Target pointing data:
Begin
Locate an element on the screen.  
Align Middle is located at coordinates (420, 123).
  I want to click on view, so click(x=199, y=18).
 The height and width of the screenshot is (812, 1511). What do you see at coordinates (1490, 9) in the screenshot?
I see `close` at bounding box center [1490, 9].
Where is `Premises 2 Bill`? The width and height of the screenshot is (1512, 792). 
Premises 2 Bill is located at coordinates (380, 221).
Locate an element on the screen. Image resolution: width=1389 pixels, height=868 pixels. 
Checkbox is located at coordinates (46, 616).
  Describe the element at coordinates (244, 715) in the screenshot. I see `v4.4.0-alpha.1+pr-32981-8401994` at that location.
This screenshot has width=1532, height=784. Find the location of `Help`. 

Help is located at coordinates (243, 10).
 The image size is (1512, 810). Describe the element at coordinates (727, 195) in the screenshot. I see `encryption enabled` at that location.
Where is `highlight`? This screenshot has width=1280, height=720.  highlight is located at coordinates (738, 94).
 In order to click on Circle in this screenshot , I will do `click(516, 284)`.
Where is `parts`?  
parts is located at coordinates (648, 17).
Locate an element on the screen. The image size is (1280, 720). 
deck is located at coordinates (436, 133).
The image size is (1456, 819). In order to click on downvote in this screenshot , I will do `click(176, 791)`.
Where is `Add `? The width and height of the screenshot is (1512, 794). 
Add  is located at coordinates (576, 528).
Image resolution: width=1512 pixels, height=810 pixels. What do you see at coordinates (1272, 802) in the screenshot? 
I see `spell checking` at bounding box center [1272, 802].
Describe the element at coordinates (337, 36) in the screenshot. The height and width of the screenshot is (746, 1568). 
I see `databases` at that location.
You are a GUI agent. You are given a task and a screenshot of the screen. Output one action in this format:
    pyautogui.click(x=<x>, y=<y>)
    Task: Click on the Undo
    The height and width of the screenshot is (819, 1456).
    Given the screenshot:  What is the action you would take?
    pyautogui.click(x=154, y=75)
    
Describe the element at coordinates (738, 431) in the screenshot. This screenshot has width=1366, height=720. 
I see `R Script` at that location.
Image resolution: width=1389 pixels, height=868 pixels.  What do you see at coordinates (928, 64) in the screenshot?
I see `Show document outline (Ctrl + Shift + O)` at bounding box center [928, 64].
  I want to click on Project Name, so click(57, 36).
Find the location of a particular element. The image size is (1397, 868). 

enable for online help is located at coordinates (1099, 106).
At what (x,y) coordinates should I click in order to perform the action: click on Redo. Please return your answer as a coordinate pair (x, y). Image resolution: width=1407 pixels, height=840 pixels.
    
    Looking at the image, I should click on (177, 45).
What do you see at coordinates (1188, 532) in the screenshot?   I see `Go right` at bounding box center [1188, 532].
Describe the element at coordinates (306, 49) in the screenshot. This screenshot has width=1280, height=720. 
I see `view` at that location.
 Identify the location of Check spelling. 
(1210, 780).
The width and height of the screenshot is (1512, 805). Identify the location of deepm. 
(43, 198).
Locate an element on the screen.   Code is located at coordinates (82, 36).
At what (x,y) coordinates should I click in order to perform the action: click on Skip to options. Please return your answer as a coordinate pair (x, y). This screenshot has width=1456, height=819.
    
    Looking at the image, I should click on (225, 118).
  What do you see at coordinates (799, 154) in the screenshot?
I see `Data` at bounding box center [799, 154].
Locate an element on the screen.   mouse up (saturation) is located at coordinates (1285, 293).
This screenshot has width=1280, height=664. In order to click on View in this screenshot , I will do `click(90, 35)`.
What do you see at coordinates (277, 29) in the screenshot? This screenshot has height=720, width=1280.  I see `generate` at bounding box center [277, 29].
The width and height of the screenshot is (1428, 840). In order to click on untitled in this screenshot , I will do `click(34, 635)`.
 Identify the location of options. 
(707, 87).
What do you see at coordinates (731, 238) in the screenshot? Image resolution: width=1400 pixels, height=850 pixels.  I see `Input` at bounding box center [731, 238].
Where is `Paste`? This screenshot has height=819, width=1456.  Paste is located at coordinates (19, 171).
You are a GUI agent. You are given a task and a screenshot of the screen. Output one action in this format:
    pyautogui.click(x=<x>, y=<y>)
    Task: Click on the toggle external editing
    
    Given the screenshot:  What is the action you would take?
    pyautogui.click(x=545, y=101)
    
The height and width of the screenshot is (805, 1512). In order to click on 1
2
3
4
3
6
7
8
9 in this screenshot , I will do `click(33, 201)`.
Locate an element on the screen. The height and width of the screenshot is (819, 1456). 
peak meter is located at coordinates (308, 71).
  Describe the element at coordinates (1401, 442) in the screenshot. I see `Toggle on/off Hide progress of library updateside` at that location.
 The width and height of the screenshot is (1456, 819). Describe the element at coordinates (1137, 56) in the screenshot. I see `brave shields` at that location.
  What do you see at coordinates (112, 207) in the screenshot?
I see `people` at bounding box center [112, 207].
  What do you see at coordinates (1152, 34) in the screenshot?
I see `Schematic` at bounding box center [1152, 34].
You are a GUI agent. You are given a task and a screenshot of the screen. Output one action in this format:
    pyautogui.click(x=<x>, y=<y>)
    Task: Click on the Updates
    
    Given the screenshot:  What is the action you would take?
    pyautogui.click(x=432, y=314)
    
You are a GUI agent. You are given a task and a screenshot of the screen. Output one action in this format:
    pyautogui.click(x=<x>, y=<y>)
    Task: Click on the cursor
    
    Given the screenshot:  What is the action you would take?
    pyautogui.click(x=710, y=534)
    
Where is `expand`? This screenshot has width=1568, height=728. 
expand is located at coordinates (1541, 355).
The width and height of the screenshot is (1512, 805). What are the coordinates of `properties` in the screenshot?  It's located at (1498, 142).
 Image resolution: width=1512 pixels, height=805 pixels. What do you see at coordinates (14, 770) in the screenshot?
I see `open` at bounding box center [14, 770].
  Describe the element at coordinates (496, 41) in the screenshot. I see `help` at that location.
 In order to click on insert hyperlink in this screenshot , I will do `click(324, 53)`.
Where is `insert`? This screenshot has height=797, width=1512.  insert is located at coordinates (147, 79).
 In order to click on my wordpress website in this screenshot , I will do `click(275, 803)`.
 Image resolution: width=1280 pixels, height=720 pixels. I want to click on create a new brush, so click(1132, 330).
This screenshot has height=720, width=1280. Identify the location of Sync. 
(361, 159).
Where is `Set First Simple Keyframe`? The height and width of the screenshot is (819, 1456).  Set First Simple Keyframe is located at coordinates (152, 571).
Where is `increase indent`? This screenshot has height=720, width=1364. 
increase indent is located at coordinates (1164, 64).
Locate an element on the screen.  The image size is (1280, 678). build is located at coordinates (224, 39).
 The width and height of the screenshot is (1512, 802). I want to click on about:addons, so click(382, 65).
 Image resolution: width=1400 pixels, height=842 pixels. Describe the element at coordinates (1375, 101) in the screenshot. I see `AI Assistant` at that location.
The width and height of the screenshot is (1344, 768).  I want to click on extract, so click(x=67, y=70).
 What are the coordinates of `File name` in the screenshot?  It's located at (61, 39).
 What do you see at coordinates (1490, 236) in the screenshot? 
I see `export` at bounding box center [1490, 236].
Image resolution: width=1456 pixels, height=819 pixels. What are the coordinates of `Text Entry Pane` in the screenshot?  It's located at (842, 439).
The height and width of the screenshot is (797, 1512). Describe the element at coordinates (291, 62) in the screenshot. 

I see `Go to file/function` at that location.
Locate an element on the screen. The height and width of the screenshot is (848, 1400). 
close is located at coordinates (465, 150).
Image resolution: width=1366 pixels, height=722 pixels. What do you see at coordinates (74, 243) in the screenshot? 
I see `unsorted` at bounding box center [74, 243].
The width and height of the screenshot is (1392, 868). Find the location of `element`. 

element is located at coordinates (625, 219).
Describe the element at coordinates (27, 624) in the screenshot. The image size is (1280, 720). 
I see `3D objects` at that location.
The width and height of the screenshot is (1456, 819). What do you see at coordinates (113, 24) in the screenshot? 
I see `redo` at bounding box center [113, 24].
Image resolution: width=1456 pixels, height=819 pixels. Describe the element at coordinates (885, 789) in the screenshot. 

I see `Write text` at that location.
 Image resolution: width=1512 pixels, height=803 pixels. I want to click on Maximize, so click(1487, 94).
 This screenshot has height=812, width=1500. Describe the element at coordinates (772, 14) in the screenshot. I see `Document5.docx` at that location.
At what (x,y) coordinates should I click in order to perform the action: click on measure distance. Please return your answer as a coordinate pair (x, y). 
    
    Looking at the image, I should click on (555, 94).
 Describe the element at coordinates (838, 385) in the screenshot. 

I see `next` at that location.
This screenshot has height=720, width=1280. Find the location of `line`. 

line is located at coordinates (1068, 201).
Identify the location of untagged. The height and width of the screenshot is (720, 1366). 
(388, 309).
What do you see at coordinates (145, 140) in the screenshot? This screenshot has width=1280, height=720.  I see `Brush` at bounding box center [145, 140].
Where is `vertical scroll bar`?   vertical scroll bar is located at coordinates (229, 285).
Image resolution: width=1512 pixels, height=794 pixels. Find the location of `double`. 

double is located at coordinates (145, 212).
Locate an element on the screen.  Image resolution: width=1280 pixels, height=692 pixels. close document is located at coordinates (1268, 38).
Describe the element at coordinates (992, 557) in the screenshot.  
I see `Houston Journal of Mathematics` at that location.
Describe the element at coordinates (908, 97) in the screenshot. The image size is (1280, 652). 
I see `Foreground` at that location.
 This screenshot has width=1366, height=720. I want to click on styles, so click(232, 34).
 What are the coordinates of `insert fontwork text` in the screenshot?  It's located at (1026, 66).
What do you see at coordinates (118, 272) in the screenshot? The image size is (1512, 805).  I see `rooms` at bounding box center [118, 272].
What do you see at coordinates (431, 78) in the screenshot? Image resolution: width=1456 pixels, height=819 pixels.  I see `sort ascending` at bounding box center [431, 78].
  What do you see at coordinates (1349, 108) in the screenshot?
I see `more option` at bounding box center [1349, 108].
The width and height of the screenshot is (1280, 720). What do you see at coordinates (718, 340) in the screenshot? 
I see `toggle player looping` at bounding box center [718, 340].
End
Substitute "on the screen" for "in the screenshot" in the records between the line holding "Describe the element at coordinates (992, 557)" and the line holding "at (1026, 66).", inclusive. Give only those lines, with nothing else changed.

● Problem solution
Describe the element at coordinates (992, 557) on the screen.  
I see `Houston Journal of Mathematics` at that location.
Describe the element at coordinates (908, 97) on the screen. The image size is (1280, 652). 
I see `Foreground` at that location.
 This screenshot has width=1366, height=720. I want to click on styles, so click(232, 34).
 What are the coordinates of `insert fontwork text` on the screen?  It's located at (1026, 66).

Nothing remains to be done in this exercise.